◆ **WHAT YOU ARE ASKED TO DO**
Gather every line of the items below that contains the word "Select", and copy each one out. Treat uppercase and lowercase as different.

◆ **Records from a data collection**

------------------------------------

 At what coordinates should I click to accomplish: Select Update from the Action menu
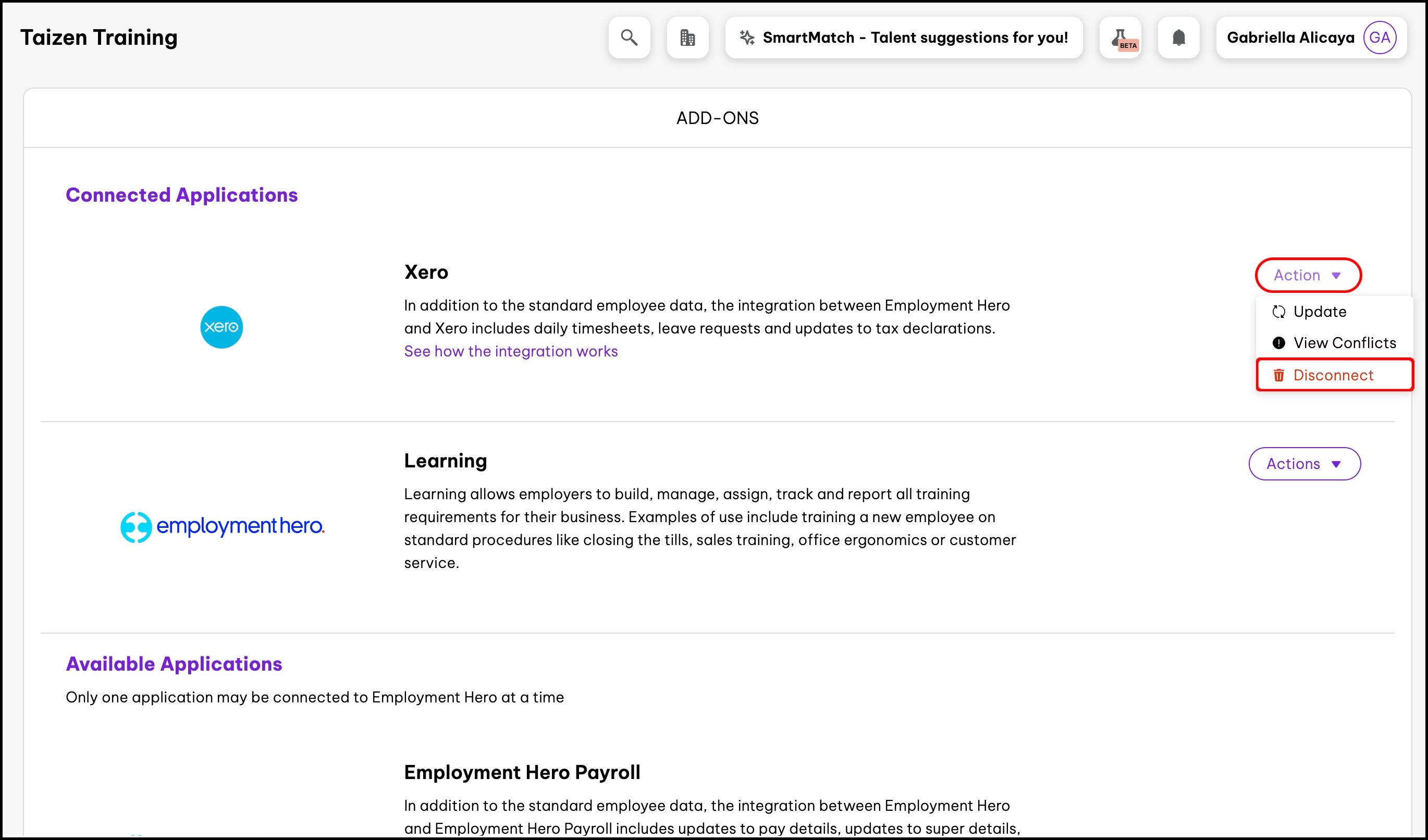(x=1320, y=312)
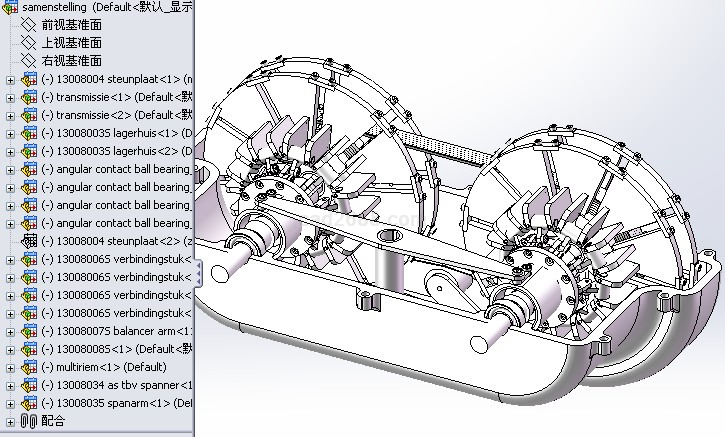Expand the 13008035 spanarm<1> node
Image resolution: width=725 pixels, height=437 pixels.
point(10,403)
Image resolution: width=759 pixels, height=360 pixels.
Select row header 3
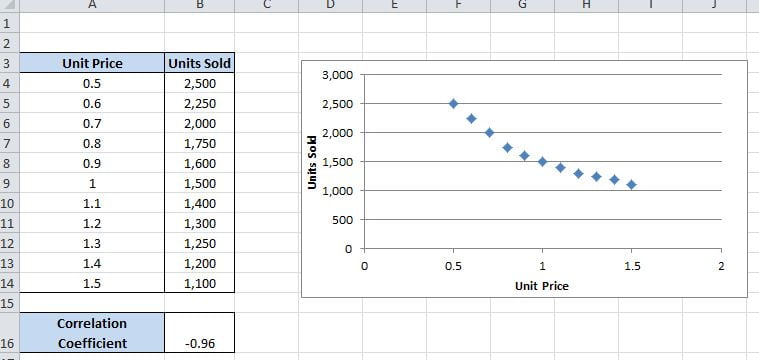(x=9, y=63)
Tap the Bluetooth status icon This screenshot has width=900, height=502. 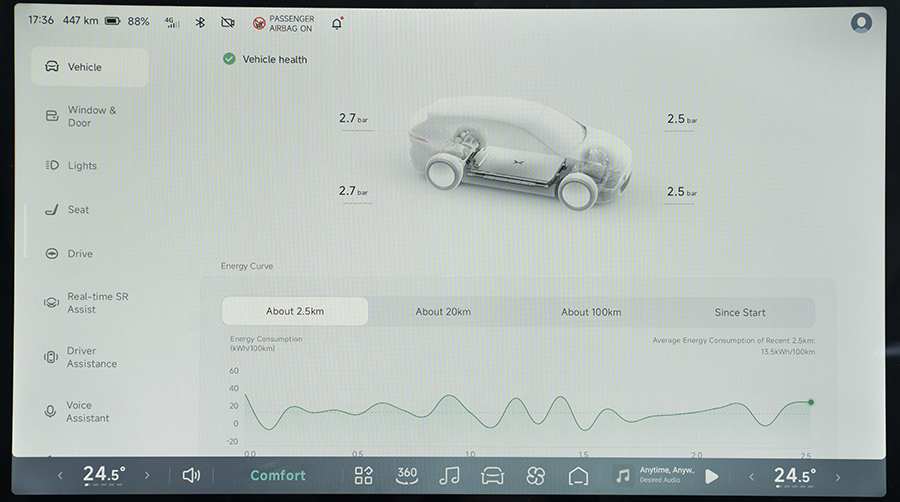[x=200, y=22]
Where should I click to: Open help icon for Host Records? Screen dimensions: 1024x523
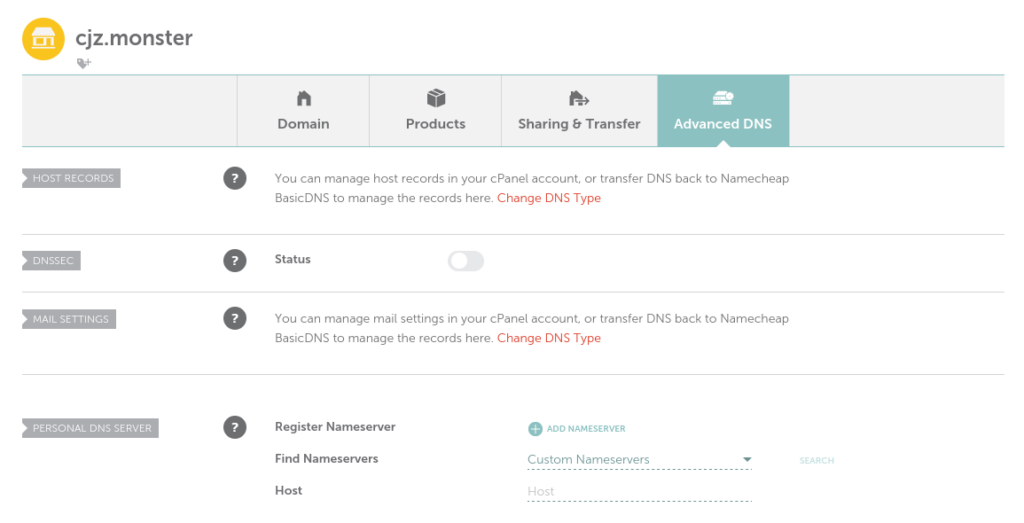click(x=234, y=179)
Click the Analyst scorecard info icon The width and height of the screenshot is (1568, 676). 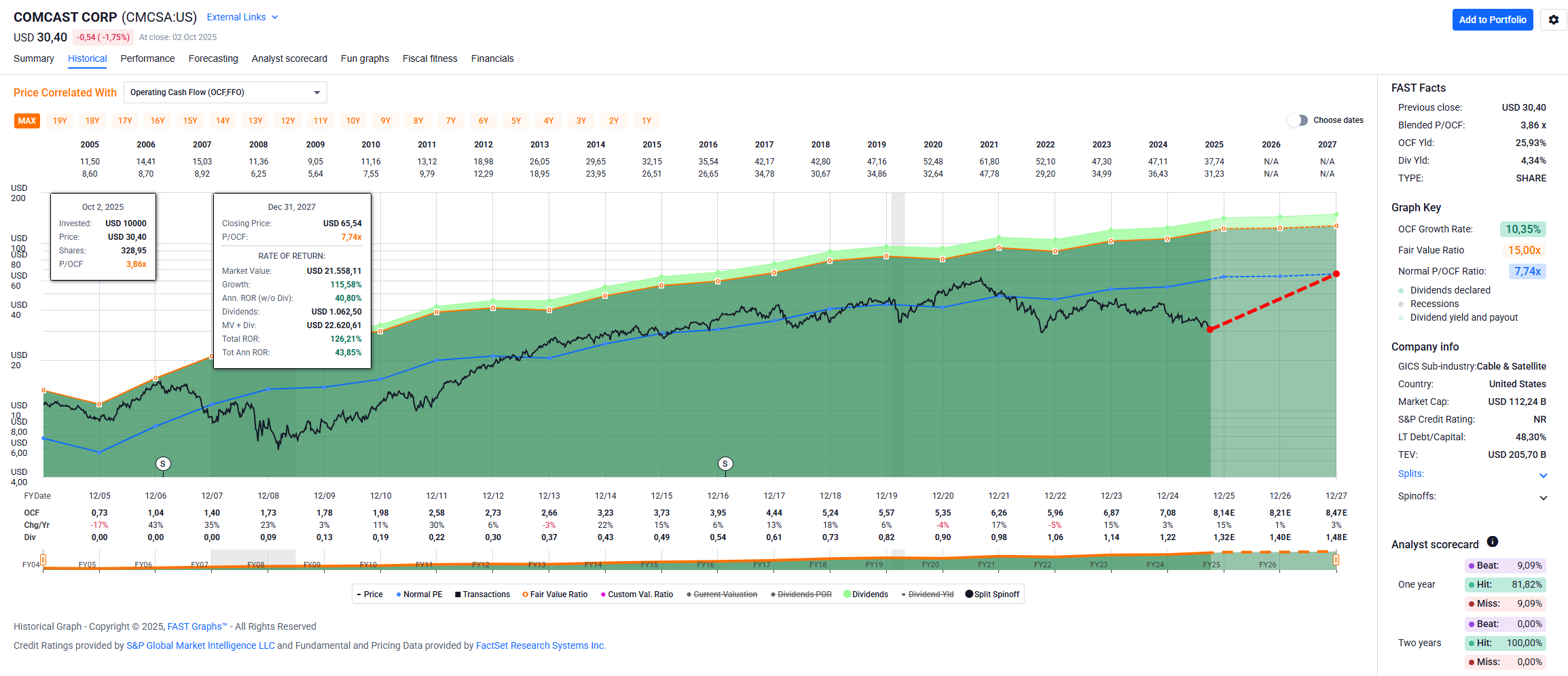coord(1492,541)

------------------------------------

◆ **EXPECTED ANSWER**
 At what coordinates should I click to accomplish: Select Update from the Action menu
Select row header 3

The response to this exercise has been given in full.